::: DATA TO EXAMINE :::

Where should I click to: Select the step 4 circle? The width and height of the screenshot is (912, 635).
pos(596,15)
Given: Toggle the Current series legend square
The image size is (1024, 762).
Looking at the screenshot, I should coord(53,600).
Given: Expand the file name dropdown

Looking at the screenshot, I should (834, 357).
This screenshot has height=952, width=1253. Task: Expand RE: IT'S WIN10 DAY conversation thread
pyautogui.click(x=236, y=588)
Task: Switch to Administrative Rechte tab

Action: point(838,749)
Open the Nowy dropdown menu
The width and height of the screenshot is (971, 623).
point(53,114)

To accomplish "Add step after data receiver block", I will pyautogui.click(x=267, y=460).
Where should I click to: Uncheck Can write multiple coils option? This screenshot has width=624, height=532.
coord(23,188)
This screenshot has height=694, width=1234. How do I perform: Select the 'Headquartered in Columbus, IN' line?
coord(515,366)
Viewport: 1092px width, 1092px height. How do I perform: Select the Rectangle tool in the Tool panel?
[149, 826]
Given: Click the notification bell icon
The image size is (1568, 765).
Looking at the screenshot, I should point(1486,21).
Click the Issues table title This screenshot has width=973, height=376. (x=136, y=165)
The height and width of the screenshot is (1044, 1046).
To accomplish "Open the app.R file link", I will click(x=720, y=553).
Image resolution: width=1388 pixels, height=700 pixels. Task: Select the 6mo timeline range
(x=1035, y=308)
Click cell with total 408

:::

◆ PROBLEM REQUIREMENTS ◆
Say how many lines in the data hold the string "accomplish", and say nothing else.

◆ WRITTEN RESPONSE ◆
2